For many, Dylan Thomas is one of the most significant British poets of the modern age. Indeed, the quotation with which this overview begins suggests how aware Thomas was of how poetry at its best could reflect on, and interpret, what it means to be alive. Let’s not underestimate, either, the impact on Thomas of having lived through World War Two. It has often been said that in the years after its end he attempted to explore the relationships between innocence and experience.
In the resources that the British Council are producing throughout 2014, which will include lesson plans and a series of short films, we are celebrating Dylan Thomas’ creative contribution to British cultural life and also to the global affection for the poetic voice. For those who think poetry is without a place in our contemporary world, Dylan Thomas’ work suggests otherwise.

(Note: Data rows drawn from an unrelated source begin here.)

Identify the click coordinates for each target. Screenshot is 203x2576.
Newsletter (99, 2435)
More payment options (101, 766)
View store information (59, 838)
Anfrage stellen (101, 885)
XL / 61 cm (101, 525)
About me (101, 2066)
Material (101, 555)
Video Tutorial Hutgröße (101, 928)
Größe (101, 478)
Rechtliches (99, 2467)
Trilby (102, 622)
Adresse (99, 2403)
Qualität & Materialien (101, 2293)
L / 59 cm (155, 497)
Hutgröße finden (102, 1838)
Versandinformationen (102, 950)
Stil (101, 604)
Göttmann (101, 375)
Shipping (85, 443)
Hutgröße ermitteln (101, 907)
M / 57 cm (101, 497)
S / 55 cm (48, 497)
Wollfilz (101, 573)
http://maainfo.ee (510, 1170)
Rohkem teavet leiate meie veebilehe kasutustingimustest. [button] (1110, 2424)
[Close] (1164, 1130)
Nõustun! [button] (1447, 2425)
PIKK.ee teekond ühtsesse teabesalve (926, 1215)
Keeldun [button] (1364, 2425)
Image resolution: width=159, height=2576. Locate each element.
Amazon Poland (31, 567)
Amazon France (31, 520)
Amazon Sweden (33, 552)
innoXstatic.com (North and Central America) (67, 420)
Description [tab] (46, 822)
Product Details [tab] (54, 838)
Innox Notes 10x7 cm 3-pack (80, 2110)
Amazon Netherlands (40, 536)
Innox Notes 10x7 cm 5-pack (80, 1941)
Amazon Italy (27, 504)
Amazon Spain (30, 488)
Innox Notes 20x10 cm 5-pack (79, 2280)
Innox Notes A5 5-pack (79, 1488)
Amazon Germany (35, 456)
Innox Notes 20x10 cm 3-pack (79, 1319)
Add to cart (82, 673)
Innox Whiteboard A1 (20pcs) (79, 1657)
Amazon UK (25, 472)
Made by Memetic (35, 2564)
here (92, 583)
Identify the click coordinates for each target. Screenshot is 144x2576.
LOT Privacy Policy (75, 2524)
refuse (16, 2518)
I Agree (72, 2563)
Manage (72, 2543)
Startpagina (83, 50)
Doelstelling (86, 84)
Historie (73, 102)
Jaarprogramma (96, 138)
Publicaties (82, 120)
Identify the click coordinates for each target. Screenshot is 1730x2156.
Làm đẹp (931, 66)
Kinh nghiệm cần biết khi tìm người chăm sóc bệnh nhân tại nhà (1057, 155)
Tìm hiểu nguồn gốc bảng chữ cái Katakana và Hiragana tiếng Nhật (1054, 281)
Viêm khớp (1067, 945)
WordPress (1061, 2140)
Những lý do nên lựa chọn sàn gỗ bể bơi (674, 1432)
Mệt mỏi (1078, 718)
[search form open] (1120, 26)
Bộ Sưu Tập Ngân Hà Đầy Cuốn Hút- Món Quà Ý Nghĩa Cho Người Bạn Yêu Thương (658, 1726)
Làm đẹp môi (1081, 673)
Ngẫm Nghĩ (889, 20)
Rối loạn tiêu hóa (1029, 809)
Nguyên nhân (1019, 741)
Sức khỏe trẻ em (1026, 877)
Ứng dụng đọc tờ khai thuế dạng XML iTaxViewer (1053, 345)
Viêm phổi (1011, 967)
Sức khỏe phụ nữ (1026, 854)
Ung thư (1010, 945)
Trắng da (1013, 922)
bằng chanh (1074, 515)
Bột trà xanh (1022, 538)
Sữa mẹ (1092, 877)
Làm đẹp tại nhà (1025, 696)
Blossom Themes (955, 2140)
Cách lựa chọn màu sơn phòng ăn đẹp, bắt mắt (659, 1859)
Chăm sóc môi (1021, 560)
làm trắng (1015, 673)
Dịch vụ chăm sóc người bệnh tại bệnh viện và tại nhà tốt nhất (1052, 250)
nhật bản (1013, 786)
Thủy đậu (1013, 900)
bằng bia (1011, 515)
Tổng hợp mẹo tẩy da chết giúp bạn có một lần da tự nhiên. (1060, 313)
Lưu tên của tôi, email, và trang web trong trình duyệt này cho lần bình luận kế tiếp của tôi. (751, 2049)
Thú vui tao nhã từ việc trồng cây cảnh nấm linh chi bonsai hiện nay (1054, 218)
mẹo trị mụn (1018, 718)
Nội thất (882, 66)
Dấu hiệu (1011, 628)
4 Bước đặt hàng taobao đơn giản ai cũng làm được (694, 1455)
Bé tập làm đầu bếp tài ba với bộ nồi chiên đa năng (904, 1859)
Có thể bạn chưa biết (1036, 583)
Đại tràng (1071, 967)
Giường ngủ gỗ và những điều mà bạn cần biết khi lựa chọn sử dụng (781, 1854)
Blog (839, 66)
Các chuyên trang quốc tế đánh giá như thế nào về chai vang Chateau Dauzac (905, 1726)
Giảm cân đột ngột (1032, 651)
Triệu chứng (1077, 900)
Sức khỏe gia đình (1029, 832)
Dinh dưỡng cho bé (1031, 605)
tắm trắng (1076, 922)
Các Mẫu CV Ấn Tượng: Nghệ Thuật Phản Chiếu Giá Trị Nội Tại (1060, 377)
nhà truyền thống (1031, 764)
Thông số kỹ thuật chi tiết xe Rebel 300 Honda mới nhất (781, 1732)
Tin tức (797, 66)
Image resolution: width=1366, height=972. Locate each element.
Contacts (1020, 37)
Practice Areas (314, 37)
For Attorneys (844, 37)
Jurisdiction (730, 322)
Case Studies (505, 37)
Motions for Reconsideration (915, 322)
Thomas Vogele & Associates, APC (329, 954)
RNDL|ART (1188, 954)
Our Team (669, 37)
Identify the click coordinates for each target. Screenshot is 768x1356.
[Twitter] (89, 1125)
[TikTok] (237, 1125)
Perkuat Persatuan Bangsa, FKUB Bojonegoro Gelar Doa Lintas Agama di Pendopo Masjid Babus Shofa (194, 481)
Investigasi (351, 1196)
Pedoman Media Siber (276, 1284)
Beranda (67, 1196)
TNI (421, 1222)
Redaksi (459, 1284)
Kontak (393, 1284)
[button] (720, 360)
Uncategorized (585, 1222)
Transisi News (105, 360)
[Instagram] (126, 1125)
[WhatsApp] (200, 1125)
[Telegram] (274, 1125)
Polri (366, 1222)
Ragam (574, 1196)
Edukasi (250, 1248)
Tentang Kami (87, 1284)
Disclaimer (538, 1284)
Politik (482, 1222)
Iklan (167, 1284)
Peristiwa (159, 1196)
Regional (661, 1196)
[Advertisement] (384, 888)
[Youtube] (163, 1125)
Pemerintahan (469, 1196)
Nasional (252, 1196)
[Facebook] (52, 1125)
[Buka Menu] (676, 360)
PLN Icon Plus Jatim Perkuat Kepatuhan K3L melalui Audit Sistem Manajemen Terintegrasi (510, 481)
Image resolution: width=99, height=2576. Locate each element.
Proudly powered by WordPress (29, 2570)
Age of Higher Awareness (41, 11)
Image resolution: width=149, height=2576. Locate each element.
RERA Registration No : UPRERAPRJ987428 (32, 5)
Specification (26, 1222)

For students exploring the English language in both written and spoken forms, we are sure that the work of Dylan Thomas, whilst sometimes challenging, will provide useful material to explore and use as a starting place for your own creative endeavours.
When Thomas died in 1953 he had become a literary celebrity. In the wake of his death, his celebrity has sustained itself and now, in his birth centenary year, we can honour the dynamic, inventive and resonant ways in which he wrote.
Dylan Thomas took the very local and very specific and made it universal. Across all of the forms that Dylan Thomas mastered, the literary landscape was made all the richer by his creative exploration of subjects that he returned to throughout his career: memory, childhood and place. He wrote about the ways in which we belong to each other and to the place that we call ‘home’.